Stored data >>

--

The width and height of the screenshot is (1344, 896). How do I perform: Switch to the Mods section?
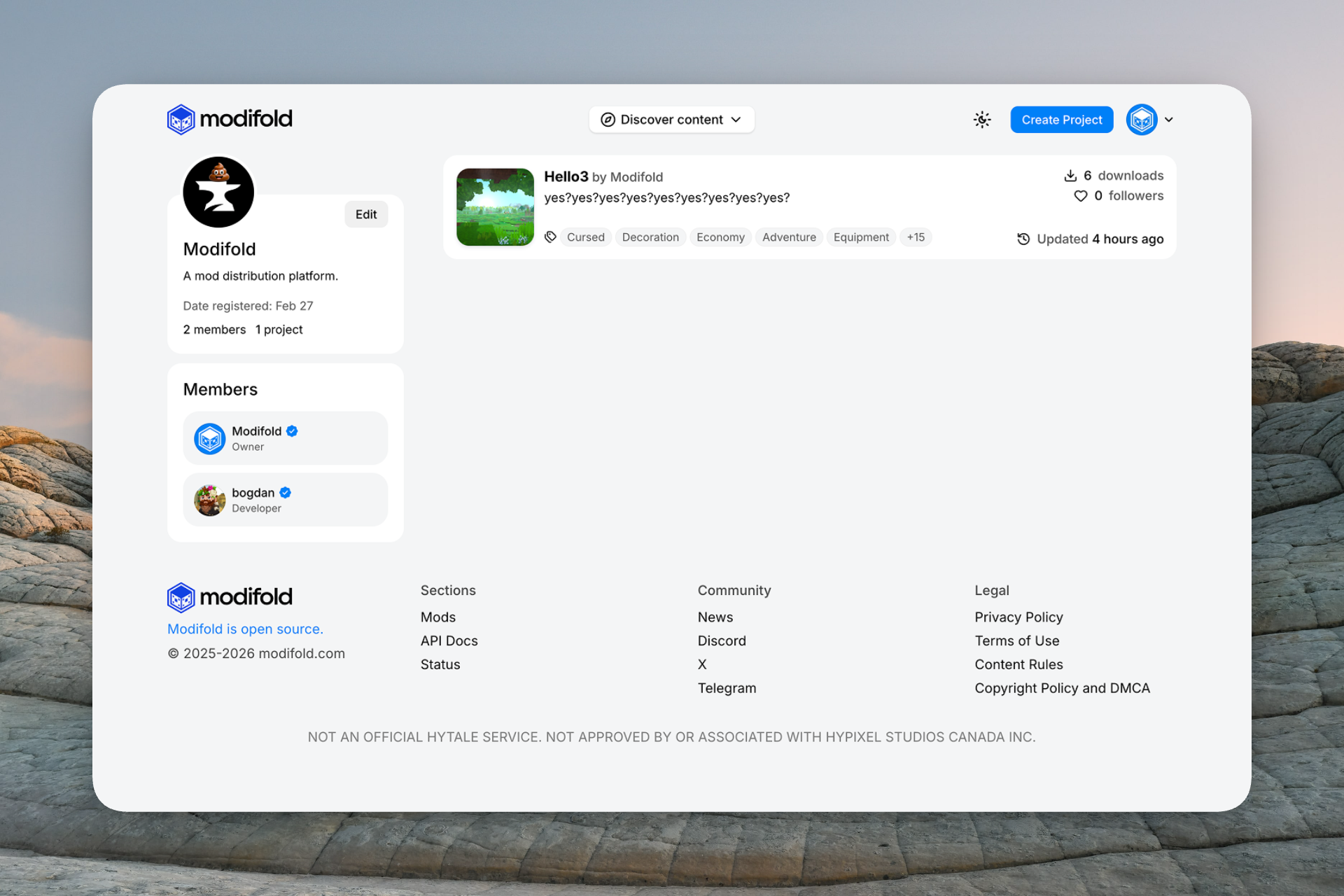click(438, 617)
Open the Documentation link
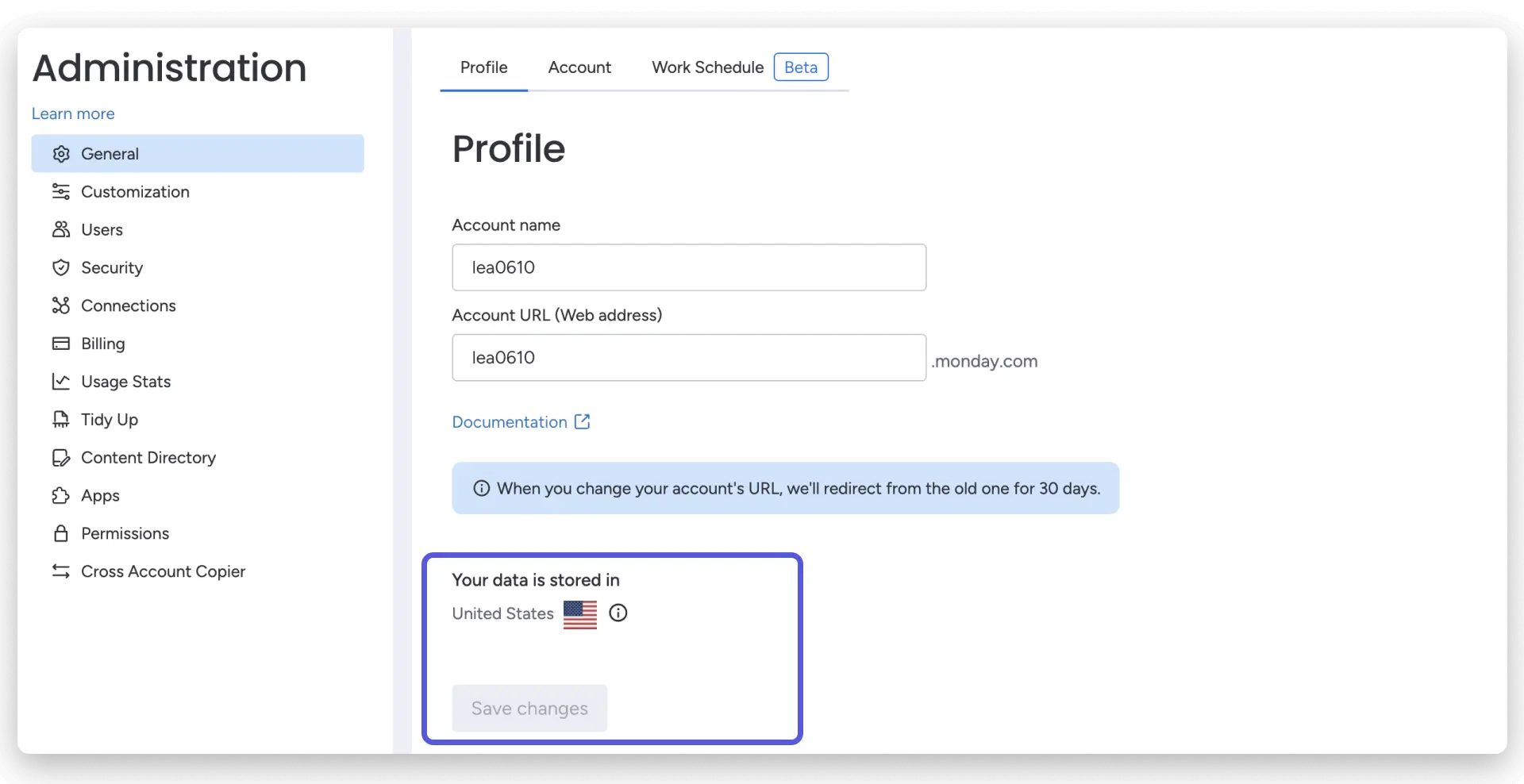Viewport: 1524px width, 784px height. [510, 421]
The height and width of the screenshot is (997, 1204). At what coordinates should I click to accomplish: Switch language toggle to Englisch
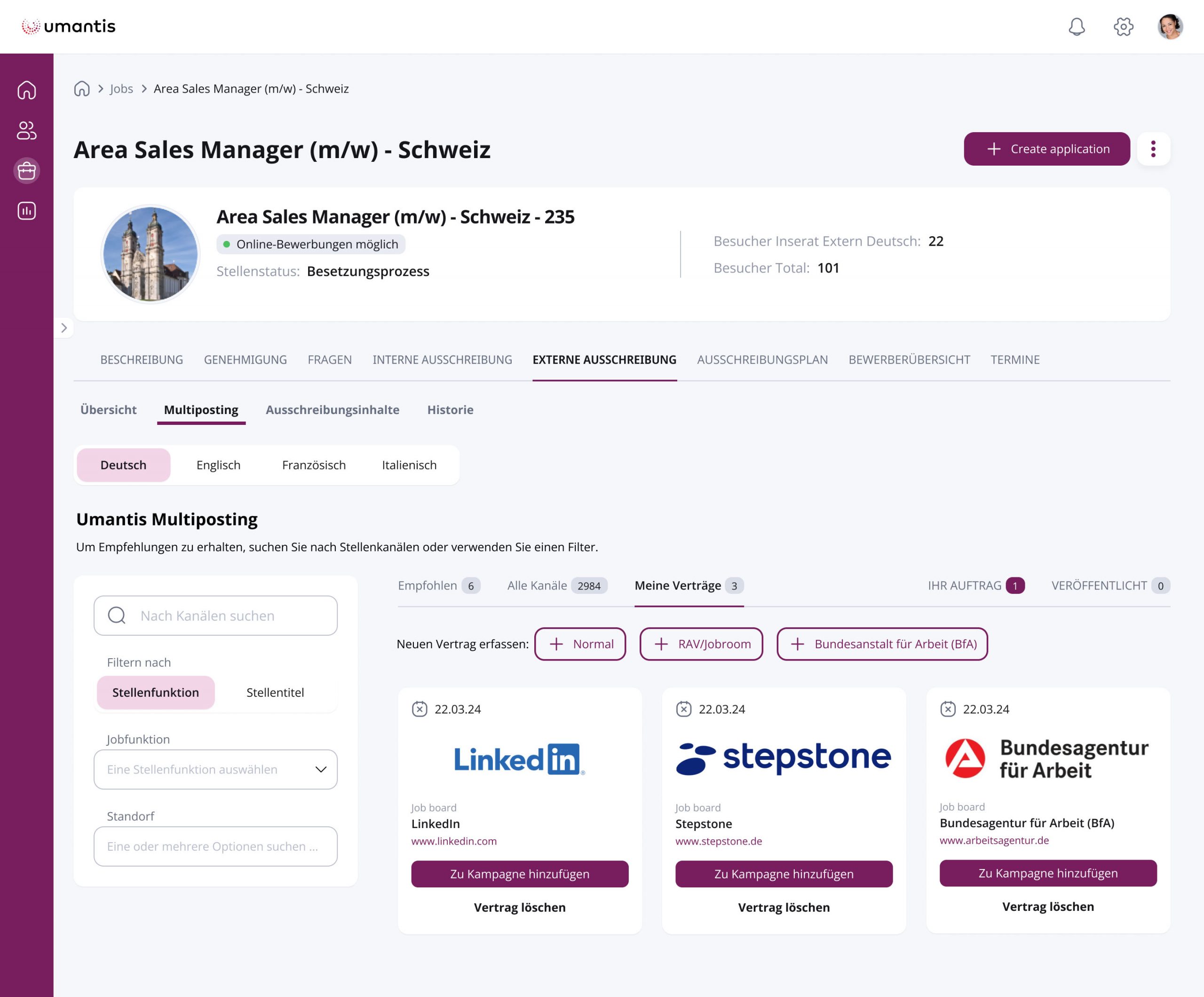coord(218,465)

--

Work instruction >> Your reply should hold only the lines from the one that contains "Open the Documentation link" through the last line of the records above, exact and complete, and no pictures.

Exercise answer >>
Open the Documentation link
Viewport: 1524px width, 784px height. [510, 421]
The height and width of the screenshot is (997, 1204). At what coordinates should I click to accomplish: Switch language toggle to Englisch
coord(218,465)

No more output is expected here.